----- TEXTE À LIRE

6.5/10River's Edge

/ Critique - écrit par juro, le 24/04/2008
Notre verdict : 6.5/10 - Down by the river (Fiche technique)

Tags : edge river film cible accessoires arc rivers

Des ados nippons en proie au mal de vivre dans un contexte dans lequel les adultes n'existent pas ou peu. Une chronique des vices et de la violence en sept portraits intitulé River's Edge.

On avait déjà vu de quoi était capable Kyoko Okazaki avec un
Pink très noir. On saura désormais que le fond de commerce de l'auteur consiste à placer ses personnages dans des situations morbides ou glauques avec une relative facilité. Les portraits de jeunesse de plusieurs lycéens nippons se trouve ainsi dévoilés dans River's Edge. Sept personnages, tous différents, qui tombent dans des excès, des dépendances ou des systèmes dans lesquels ils deviennent des prisonniers et dans lequel les adultes apparaissent bien absents...

Autopsie de la jeunesse décadente

River's Edge
River's Edge
Qui a dit que l’adolescence était la plus belle – et la plus insouciante – période de l’existence ? L’adage ne correspond en tout cas en rien au quotidien de Haruna, Yamada et Kozue. Ils sont encore au lycée, et déjà malmenés par la vie : Haruna s’impose un petit ami violent qu’elle n’aime pas, Yamada, jeune homme attiré par les garçons, se fait régulièrement tabasser, et Kozue est une beauté boulimique qui se force à vomir. Mais un curieux événement va unir les trois adolescents. Yamada, découvreur d’un cadavre dans un terrain vague, décide en effet de faire partager sa macabre trouvaille avec Haruna. L’endroit désolé devient alors le théâtre d’amours, de confidences et de désillusions...

Si Pink pointait du doigt le monde la mode, River's Edge tape dur l'adolescence nippone en proie à tous les excès. A croire Kyoko Okazaki, tous les adolescents apparaissent comme des monstres à des degrés plus ou moins grands. Morbidité, boulimie, violence physique, repli sur soi, prostitution, jalousie dévastatrice et manque de confiance sont les principaux faits du seinen manga. Rien de réjouissant au programme mais le thème est riche et lorsque les divers protagonistes de l'histoire se côtoient au quotidien, les situations se mélangent à souhait permettant aux personnages d'évoluer rapidement dans des contextes d'entraide et de réflexion sur leur condition dans un scénario global sans fil rouge, tel une sorte de chronique d'une vie quotidienne "pas si quotidienne". Celui qui concentre quasiment toute l'attention se nomme Yamada, homosexuel auto refoulé qui porte de nombreux masques mais aussi une morbidité assez affolante qu'il offre au monde par son regard vide. Seule Kozue semble le comprendre car elle aussi a perdu ses dernières illusions dans un monde qui a fait d'elle une star boulimiques, se retranchant derrière cette barrière pour se prémunir. Et lorsqu'un troisième personnage (Haruna) pénètre ce monde bon gré mal gré -en faisant office de narrateur et de lien avec la quasi totalité des personnages- elle ne soupçonne pas une seconde que des gens de son âge peuvent arriver à de telle extrémité. Les monstres se rencontrent, s'apprécient ou se détestent mais a tellement peu d'argument à faire valoir qu'elle préfère oublier. Une tare toute aussi important que les autres sept nouveaux péchés capitaux de la jeunesse contemporaine décrite par l'auteur.

----------
----- ENTRÉES

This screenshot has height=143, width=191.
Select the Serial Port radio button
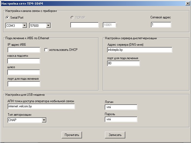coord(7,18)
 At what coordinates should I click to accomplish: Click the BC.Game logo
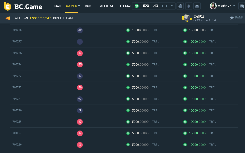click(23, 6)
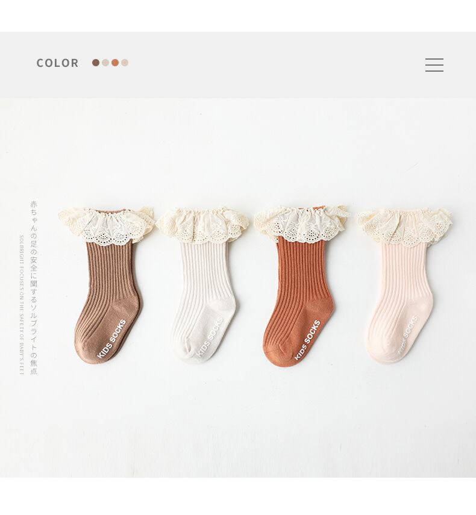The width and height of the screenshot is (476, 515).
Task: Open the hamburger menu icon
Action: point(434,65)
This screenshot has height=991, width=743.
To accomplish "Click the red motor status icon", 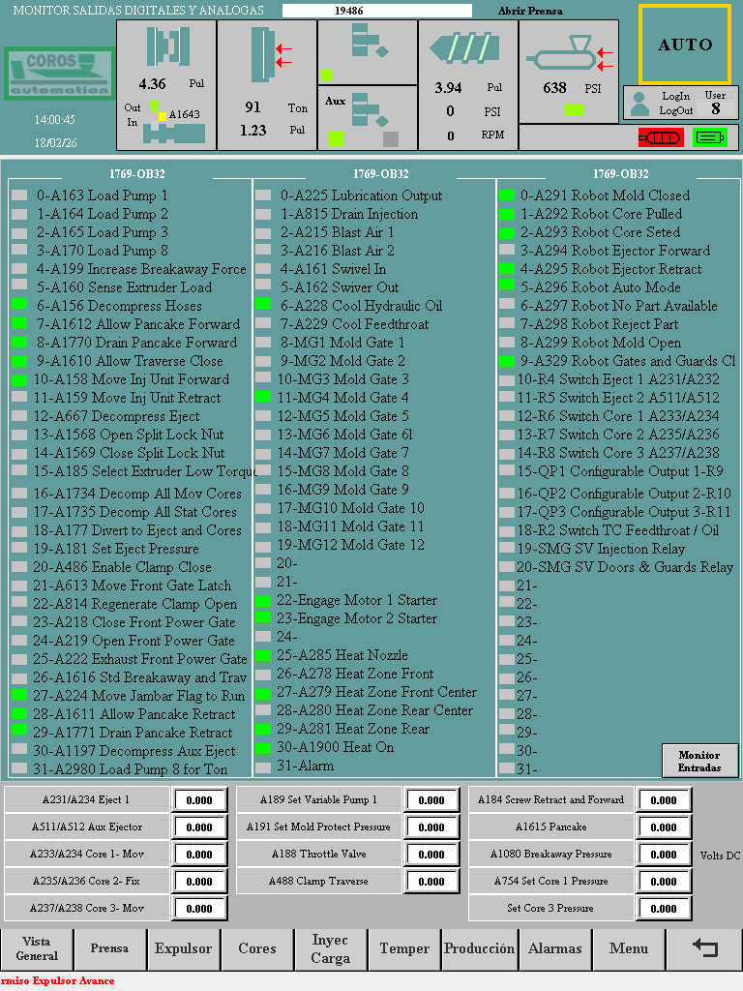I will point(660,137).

----------
----- ENTRÉES

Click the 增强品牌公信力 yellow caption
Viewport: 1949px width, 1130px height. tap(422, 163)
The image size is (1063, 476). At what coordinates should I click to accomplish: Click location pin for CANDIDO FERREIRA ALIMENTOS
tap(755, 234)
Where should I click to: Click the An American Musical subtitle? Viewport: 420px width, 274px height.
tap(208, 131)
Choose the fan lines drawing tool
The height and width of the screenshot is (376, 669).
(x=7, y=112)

----------

(EXERCICES)
- 1) D'après la critique de River's Edge, où Yamada découvre-t-il un cadavre ?
- 2) Recopiez, dans la critique de River's Edge, le passage compris entre « 6.5/10River's Edge » et « apparaissent bien absents... », bornes incluses.
- 3) Écrivez la suite de la critique de River's Edge après sa dernière phrase.
Les données ne sont pas nécessaires pour ce travail.

(RÉPONSES RÉDIGÉES)
- 1) Dans un terrain vague.

- 2)
6.5/10River's Edge

/ Critique - écrit par juro, le 24/04/2008
Notre verdict : 6.5/10 - Down by the river (Fiche technique)

Tags : edge river film cible accessoires arc rivers

Des ados nippons en proie au mal de vivre dans un contexte dans lequel les adultes n'existent pas ou peu. Une chronique des vices et de la violence en sept portraits intitulé River's Edge.

On avait déjà vu de quoi était capable Kyoko Okazaki avec un
Pink très noir. On saura désormais que le fond de commerce de l'auteur consiste à placer ses personnages dans des situations morbides ou glauques avec une relative facilité. Les portraits de jeunesse de plusieurs lycéens nippons se trouve ainsi dévoilés dans River's Edge. Sept personnages, tous différents, qui tombent dans des excès, des dépendances ou des systèmes dans lesquels ils deviennent des prisonniers et dans lequel les adultes apparaissent bien absents...

- 3)
Noir c'est noir, il n'y a plus d'espoir

Et si finalement c'était elle la pire ? Ne disant rien mais connaissant tout ou se mettant un bandeau devant les yeux, Haruna n'attire pas la sympathie malgré son côté entreprenant et grande gueule envers son pseudo amoureux incontrôlable ou son amie prostituée dont elle ignore tout. Les autres personnages secondaires ont à peine la place de s'exprimer mais leur vice porte aussi moins à la discussion tellement ils ont été évoqué dans le manga en général. Ainsi, Okazaki cerne plusieurs maux, inscrivant chacun dans une évolution incertaine, sur la brèche et le fil du funambule en même temps pour mettre en garde les adultes -à qui le titre est destiné- sur les nouveaux dangers entourant les ados. On sait Okazaki pessimiste, on le voit encore à travers River's Edge mais elle pousse parfois le bouchon trop loin, inscrivant des passages peu intéressants pour tenter de choquer. Ce n'est pas toujours réussi et cela peut créer aussi un effet boule de neige contre certains pans de l'intrigue qui finit même un peu en queue de poisson.

Comme pour Pink, on a le droit à une galerie de personnages assez bizarroïdes avec des regards sans vie et une fausse naïveté du trait rond comme pour tenter de provoquer une confusion auprès du lecteur. Chose réussie. C'est presque d'autant plus parlant de regarder des personnages classiques faire des horreurs avec une petite pointe d'humour lorsqu'il ne se passe pas grand-chose. On concédera volontiers que River's Edge ne représente pourtant pas une révélation graphique.

River's Edge porte un regard sombre sur la jeunesse actuelle. C'est glauque, ça sent en partie la réalité. La critique du monde actuel vu à travers des portraits écorchés vifs n'est pas une première mais sa mise en forme prouve que le seinen aborde de manière constructive mais pas toujours avec beaucoup d'espoir des problèmes graves d'une jeunesse en détresse.